Probably, but you have to play the lottery to stand a chance of winning - and surely sooner or later the message will sink in once enough of us have told them?


----------



## lazybloke (14 Mar 2019)

richardfm said:


> Being a pedant, I have to point out that if it is an XR3i then it is an Escort, not a Fiesta, that would be an XR2i


He had to downgrade. Insurance was too steep.


----------



## Arjimlad (15 Mar 2019)

Update -

the Police will send a warning/advisory letter to the registered keeper of the HGV after all,
Tarmac have apologised for the driver not waiting to pass me safely on the wider bit of road just ahead of here, and
the Council say that they will bring forward/prioritise plans to delete the cycle paint, widen the nearside lane, paint a 275cm-diametre bike symbol on the lane and generally improve the area.

Although that's what the Council said in Jan 2018, I am hoping for a bit more urgency/prioritising of this now as a result of all the kerfuffle !


----------



## Arjimlad (20 Mar 2019)

Not a bad Bristol Post writeup !

https://www.bristolpost.co.uk/news/bristol-news/near-miss-truck-sparked-change-2664913


----------



## Milkfloat (20 Mar 2019)

Arjimlad said:


> Not a bad Bristol Post writeup !
> 
> https://www.bristolpost.co.uk/news/bristol-news/near-miss-truck-sparked-change-2664913



A shame about the typical fark'tard comments though.

"Good point. Death is the only sensible punishment for people who aren't required to pay tax on their chosen mode of transport."


----------



## Arjimlad (20 Mar 2019)

- Data in this exercise -

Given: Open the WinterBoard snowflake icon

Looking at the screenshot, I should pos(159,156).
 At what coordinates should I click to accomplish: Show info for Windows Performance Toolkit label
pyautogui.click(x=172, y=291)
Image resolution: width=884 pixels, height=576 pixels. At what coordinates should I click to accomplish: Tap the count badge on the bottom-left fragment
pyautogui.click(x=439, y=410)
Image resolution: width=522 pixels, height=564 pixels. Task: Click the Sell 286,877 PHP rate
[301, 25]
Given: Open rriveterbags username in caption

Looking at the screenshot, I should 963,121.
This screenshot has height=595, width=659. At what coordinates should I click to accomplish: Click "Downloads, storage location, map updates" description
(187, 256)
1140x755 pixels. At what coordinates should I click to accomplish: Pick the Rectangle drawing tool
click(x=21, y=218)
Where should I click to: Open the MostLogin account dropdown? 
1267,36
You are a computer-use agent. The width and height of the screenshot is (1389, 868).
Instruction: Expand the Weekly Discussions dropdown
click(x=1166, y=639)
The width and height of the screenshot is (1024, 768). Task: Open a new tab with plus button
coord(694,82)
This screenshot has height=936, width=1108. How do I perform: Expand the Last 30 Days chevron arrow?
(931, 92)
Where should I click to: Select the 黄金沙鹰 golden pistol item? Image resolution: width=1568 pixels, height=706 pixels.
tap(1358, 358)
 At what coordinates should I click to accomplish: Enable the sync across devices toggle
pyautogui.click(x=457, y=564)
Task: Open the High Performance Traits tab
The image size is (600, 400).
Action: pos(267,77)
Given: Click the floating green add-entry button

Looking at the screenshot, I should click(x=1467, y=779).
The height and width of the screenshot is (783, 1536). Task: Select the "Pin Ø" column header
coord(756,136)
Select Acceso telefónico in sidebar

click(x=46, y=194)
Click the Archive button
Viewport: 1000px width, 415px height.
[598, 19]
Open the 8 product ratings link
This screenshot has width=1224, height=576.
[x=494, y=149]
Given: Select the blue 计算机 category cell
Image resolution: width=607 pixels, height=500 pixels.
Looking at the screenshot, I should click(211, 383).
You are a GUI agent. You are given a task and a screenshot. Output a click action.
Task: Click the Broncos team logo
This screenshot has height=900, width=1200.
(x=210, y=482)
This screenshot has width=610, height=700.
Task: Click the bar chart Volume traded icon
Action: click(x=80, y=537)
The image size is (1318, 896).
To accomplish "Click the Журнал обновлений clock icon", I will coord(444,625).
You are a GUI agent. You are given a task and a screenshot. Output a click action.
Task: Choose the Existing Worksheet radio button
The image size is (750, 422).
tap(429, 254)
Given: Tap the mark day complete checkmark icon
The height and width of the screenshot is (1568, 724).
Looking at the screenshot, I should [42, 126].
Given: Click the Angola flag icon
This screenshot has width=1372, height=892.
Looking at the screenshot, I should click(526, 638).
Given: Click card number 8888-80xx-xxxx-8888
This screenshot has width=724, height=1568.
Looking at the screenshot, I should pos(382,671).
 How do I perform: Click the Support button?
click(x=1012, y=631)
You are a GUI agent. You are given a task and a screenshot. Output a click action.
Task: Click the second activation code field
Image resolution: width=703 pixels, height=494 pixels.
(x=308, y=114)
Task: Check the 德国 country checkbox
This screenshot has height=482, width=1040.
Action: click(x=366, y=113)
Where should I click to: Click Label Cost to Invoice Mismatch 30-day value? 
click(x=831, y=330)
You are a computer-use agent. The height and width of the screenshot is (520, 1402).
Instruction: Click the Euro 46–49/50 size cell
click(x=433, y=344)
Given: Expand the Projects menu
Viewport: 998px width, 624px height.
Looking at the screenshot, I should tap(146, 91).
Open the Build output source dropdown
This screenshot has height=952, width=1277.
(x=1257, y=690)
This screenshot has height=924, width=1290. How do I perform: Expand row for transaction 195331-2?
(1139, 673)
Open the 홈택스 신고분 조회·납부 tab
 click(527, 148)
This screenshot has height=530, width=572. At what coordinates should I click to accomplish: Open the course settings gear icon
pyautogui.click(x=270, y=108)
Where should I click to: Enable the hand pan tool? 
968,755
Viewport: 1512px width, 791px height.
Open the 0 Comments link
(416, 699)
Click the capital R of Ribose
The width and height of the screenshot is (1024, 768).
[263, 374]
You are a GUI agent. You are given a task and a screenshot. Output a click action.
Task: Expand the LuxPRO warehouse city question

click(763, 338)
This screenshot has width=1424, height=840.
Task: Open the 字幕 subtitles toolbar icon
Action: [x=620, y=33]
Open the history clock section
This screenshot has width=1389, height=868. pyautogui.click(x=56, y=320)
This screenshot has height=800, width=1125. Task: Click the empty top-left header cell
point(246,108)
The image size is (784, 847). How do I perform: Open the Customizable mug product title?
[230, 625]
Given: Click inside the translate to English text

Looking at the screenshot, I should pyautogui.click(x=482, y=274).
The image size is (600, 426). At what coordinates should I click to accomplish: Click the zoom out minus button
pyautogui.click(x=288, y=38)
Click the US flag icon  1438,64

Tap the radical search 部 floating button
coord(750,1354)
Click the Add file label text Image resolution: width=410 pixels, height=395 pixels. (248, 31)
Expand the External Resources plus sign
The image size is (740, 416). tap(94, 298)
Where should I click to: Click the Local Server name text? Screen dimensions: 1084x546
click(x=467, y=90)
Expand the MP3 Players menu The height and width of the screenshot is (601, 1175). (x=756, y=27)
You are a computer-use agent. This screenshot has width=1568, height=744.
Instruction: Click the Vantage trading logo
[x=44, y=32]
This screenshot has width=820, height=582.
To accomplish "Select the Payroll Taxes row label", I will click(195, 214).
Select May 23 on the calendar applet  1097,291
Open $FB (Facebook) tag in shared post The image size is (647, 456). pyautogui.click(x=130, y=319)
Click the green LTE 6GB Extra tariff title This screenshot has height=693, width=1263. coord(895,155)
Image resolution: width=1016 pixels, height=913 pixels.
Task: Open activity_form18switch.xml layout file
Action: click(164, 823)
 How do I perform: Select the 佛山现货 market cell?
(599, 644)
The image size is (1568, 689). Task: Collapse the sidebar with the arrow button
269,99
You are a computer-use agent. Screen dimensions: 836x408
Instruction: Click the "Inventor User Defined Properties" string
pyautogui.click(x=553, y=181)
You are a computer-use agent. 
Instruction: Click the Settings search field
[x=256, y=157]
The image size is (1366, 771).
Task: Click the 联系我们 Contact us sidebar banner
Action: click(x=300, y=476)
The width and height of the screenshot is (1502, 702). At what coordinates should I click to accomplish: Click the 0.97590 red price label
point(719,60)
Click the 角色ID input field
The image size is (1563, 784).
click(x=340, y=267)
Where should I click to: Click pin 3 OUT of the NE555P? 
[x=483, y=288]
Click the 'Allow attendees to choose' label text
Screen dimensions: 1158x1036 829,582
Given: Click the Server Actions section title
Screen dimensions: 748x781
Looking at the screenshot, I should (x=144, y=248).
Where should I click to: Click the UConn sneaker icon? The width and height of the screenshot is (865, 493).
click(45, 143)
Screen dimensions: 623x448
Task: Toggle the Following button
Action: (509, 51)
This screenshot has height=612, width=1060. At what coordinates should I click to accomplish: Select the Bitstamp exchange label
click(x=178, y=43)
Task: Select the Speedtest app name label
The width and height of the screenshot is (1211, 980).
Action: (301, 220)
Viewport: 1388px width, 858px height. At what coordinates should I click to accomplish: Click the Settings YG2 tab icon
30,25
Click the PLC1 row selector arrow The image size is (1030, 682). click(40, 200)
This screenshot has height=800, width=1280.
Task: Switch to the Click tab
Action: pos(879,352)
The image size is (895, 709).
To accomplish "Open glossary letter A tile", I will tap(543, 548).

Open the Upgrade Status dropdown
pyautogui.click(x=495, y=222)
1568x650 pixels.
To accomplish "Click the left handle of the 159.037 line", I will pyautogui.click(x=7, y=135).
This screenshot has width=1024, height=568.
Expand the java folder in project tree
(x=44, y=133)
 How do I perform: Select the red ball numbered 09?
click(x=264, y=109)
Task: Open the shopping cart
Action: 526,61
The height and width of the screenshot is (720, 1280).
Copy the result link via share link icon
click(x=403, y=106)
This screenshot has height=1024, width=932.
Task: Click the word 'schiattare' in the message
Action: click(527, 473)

- Exercise set -
(1) Answer these questions about the forum thread:
(a) According to richardfm, which car is an XR3i?
(b) To whom will the Police send a warning/advisory letter?
(c) What diameter of bike symbol does the Council plan to paint on the lane?
(2) Extract the part of the listing that opens with the line containing "Image resolution: width=884" and closes with the line containing "click(x=1166, y=639)", both included, and copy those lines without changes.

- Answer set -
(1)
(a) An Escort
(b) The registered keeper of the HGV
(c) 275cm

(2)
Image resolution: width=884 pixels, height=576 pixels. At what coordinates should I click to accomplish: Tap the count badge on the bottom-left fragment
pyautogui.click(x=439, y=410)
Image resolution: width=522 pixels, height=564 pixels. Task: Click the Sell 286,877 PHP rate
[301, 25]
Given: Open rriveterbags username in caption

Looking at the screenshot, I should 963,121.
This screenshot has height=595, width=659. At what coordinates should I click to accomplish: Click "Downloads, storage location, map updates" description
(187, 256)
1140x755 pixels. At what coordinates should I click to accomplish: Pick the Rectangle drawing tool
click(x=21, y=218)
Where should I click to: Open the MostLogin account dropdown? 
1267,36
You are a computer-use agent. The width and height of the screenshot is (1389, 868).
Instruction: Expand the Weekly Discussions dropdown
click(x=1166, y=639)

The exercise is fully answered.